:: LESETEXT ::
•••

Es geht ums Ganze

Kunst ist immer Menschenkunst

Wie variabel, kreativ und innovativ die Werdung eines Kunstwerkes – gleich welcher Art - auch sein mag – stets entsteht ein solches sowohl in seiner Erschaffung, Werdung oder Definition wie auch in seiner Betrachtung, Wahrnehmung und Interpretation durch einen Menschen für andere Menschen.

Der Mensch ist nicht frei

Diese Menschen jedoch sind in vielfacher Weise unfrei – schränkt doch jeden von ihnen allein schon die ihm angeborene Begrenztheit ein, ständig Mensch sein zu müssen - und noch dazu gerade der Mensch, als der er geboren ist und zu dem er sich hat werden lassen. Also ein Mensch mit diesem Geschlecht, diesem Aussehen, dieser Veranlagung und diesem Erbe, mit dieser Muttersprache, in dieser Zeit, in dieser Familie, an diesem Ort, in diesem Kulturkreis und ein Mensch, der sich mit diesen und diesen Entscheidungen in diese und diese Situationen und in diese Zwänge gebracht hat.

Ein Mensch gefangen in seiner Haltung, seinen Meinungen, seinen Ansichten und seiner Selbstsicht. Gefangen in seinen Angewohnheiten und seinen unzähligen Beschränktheiten, zu denen auch seine Selbstüberschätzung zählt, die ja entweder an den wenigen Stellen auftritt, wo er nicht beschränkt oder durchschnittlich ist oder auch gerade dort, wo er sich seine Beschränktheit ungern bewusst machen will und daher durch die Einbildung von Überlegenheit kompensiert.

Selbst wenn dieser Mensch nun über einen extrem weiten und mutierenden sowie selbst sich formenden wie auch erweiterungsfähigen Geist verfügen sollte, so stehen dennoch seine Wurzeln in genau diesem Urgrund von Begrenzt- und Bedingtheiten und beziehen meist nur aus genau dieser Herkunft selbst die abwegigsten, aber nur scheinbar völlig neuen Kreationen und Ideen als Variationen, Ableitungen und Neuformungen von zuvor Gegebenem oder Seienden.

Dies gilt selbst dann, wenn diese völlig gegenteilig zum Ursprünglichen zu sein scheinen - und vielleicht sogar gerade da, wo sie vorgeben, völlig entgegengerichtet zu sein.

Was heisst dies für einen Künstler?

•••

:: DATENAUSZÜGE ::
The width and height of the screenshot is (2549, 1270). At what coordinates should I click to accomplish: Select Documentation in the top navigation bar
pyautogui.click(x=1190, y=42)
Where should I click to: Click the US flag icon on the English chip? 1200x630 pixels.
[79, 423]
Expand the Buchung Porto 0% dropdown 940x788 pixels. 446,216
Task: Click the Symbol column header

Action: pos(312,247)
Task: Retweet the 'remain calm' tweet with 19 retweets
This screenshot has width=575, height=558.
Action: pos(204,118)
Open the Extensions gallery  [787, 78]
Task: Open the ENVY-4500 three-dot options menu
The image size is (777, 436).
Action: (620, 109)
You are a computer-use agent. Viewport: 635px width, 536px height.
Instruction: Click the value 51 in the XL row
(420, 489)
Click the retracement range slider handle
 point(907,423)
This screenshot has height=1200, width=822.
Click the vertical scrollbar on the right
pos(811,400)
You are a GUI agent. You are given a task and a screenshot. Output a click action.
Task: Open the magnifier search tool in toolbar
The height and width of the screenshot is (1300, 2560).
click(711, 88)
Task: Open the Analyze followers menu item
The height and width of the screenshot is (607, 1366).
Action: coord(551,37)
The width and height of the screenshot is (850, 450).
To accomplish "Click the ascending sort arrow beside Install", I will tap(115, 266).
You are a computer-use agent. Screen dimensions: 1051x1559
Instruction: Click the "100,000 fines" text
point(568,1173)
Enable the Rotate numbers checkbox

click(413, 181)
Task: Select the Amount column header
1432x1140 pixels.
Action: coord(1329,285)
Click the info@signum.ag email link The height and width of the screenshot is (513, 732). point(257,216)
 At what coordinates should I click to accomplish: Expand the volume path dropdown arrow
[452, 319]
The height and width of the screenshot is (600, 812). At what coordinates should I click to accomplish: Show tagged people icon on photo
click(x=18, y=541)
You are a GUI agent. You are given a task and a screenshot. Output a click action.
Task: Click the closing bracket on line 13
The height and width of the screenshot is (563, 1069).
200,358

•••

:: AUFGABENSTELLUNG ::
Übertrage den folgenden Satz aus dem Lesetext ins Englische: „Dies gilt selbst dann, wenn diese völlig gegenteilig zum Ursprünglichen zu sein scheinen - und vielleicht sogar gerade da, wo sie vorgeben, völlig entgegengerichtet zu sein.“ Die Daten stehen in keinem Zusammenhang mit dem Lesetext.

:: ANTWORT ::
This holds true even when they appear to be completely contrary to the original – and perhaps precisely where they claim to point in an entirely opposite direction.